* Excerpted records:

==========

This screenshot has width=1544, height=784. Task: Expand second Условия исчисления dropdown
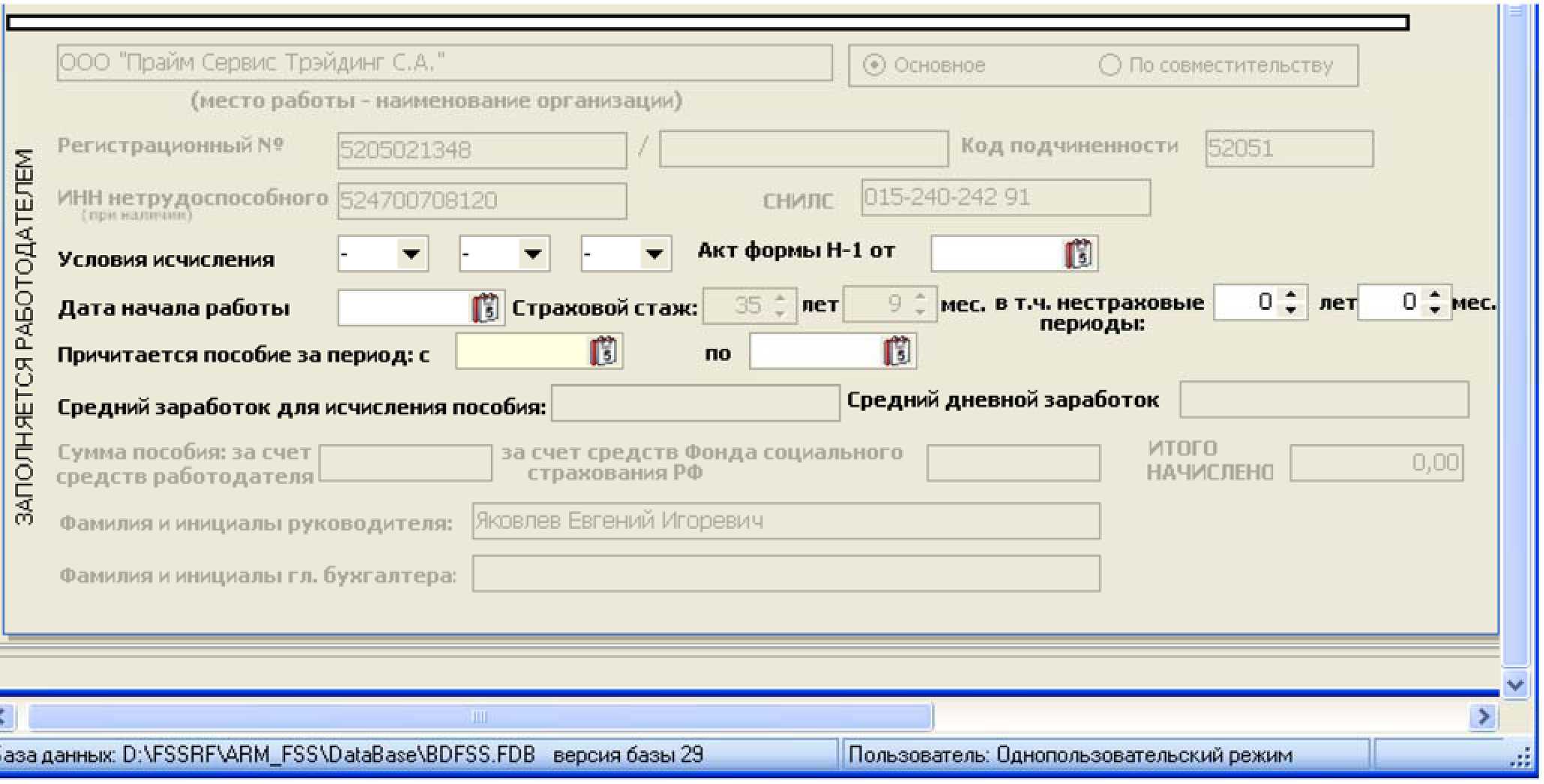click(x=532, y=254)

==========

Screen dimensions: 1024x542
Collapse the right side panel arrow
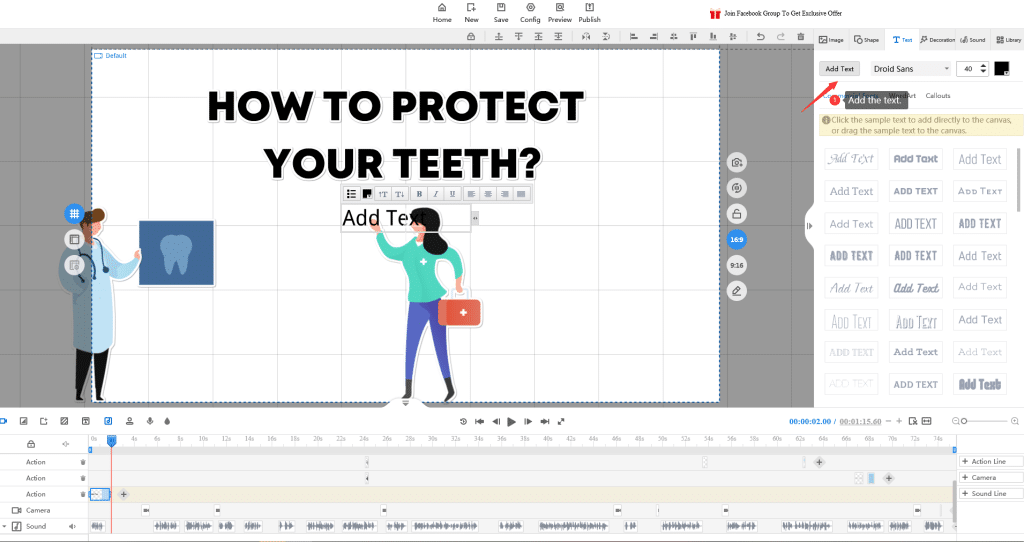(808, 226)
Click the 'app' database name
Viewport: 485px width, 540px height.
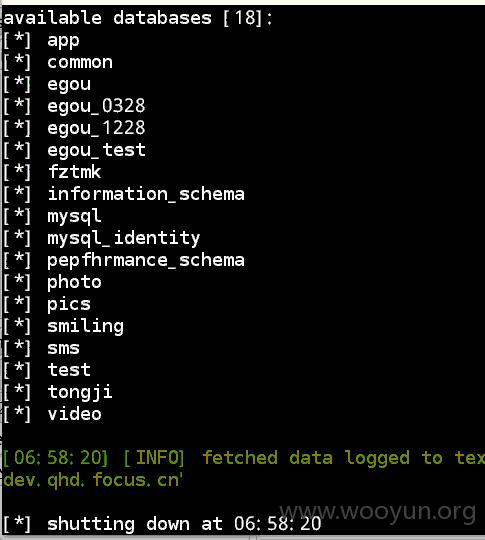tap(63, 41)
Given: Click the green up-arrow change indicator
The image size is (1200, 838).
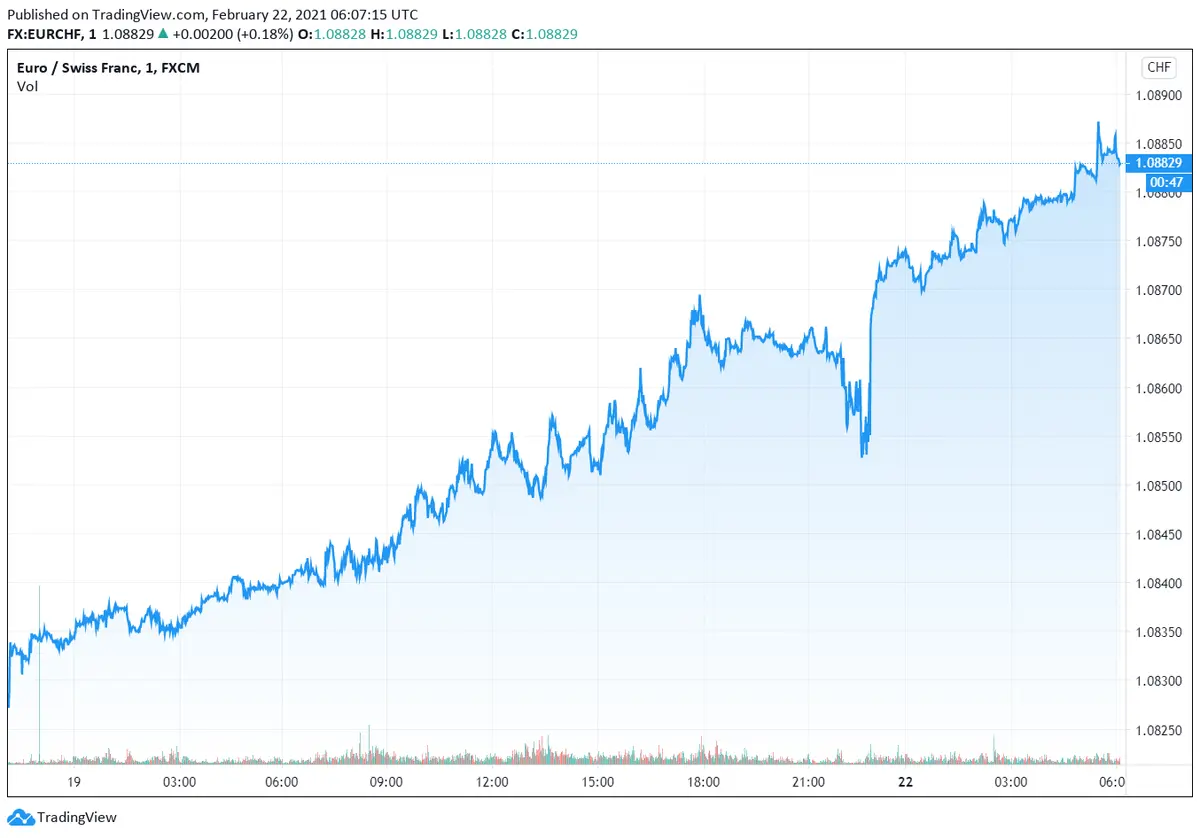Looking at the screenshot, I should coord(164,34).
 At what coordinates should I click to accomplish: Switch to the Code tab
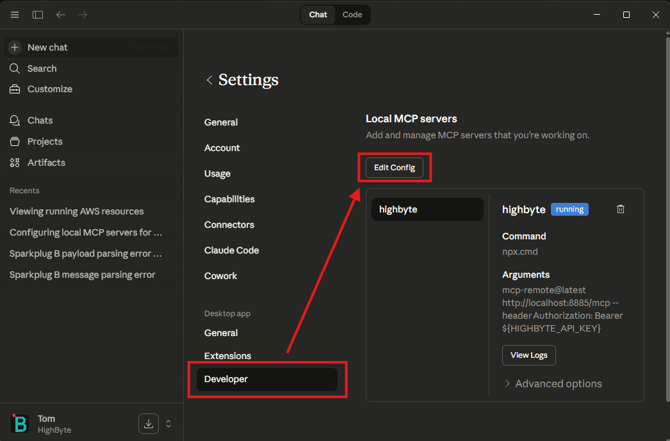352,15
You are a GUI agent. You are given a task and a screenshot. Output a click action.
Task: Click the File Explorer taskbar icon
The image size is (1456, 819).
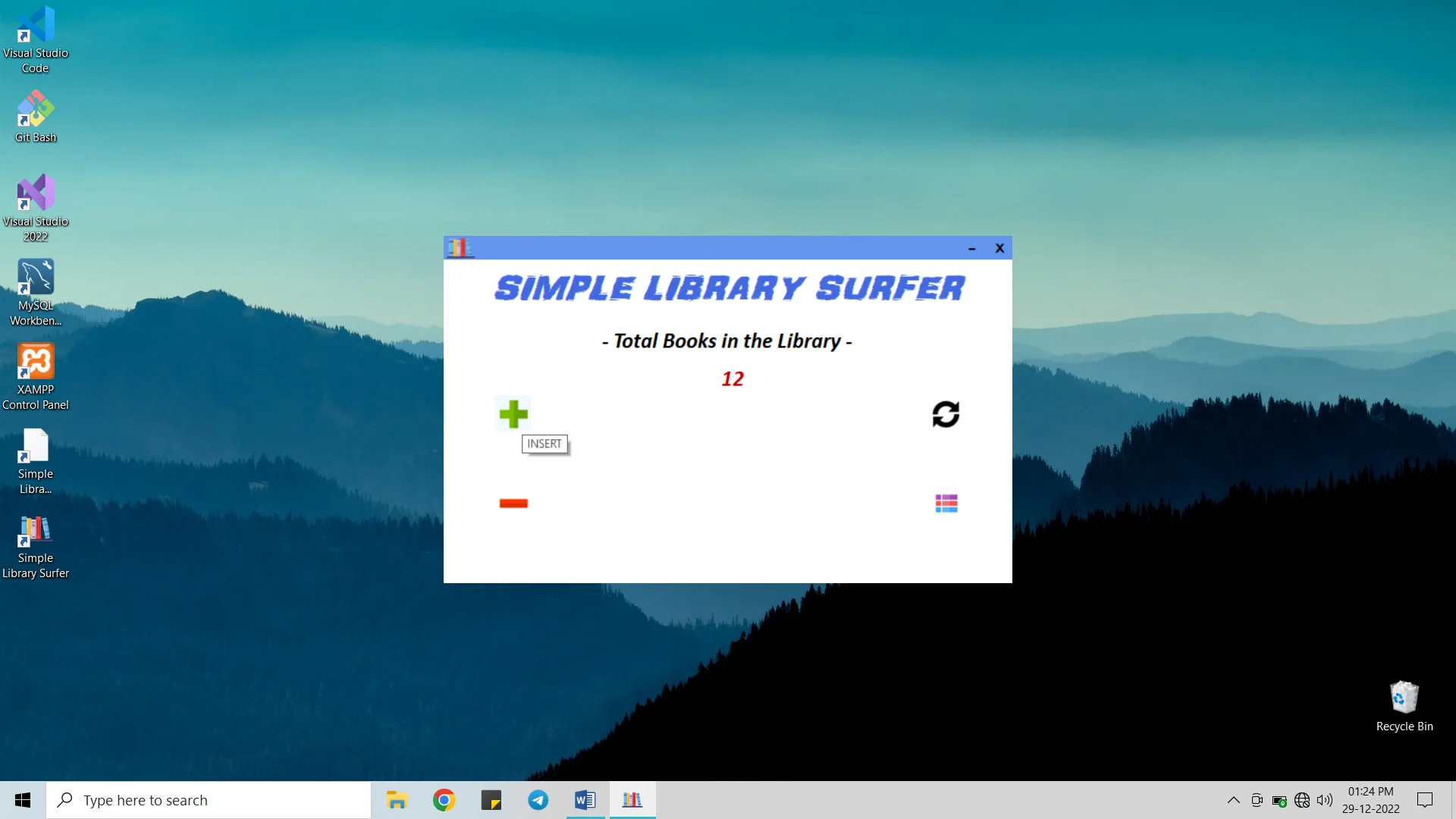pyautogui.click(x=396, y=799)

==========

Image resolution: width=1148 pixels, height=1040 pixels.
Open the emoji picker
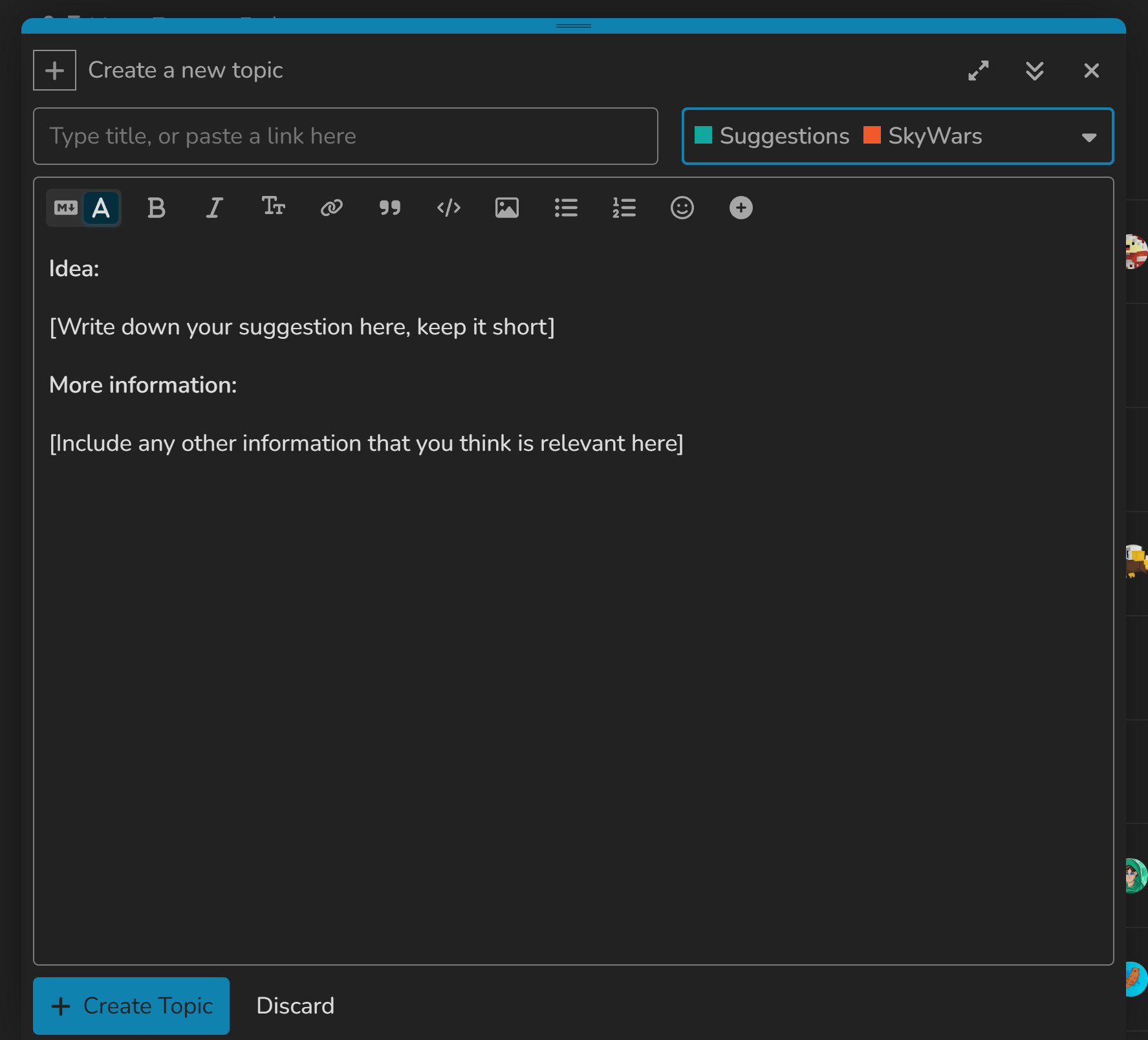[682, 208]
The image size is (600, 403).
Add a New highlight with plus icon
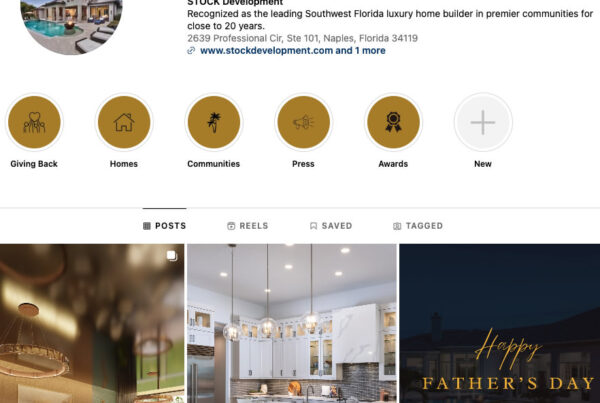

==========

* Task objective:
Search the listing above for "icon" and copy every line that holds it.

* Result of this task:
Task: Click the File Explorer taskbar icon
Add a New highlight with plus icon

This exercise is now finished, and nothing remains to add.